──────── Provided material
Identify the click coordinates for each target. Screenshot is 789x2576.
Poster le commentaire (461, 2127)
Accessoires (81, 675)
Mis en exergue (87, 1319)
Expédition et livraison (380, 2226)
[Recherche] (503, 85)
────────────────
Return the items from the line containing "Accessoires (81, 675)" through the last item, with "livraison" swapped for "retour" and nothing else altered.

Accessoires (81, 675)
Mis en exergue (87, 1319)
Expédition et retour (380, 2226)
[Recherche] (503, 85)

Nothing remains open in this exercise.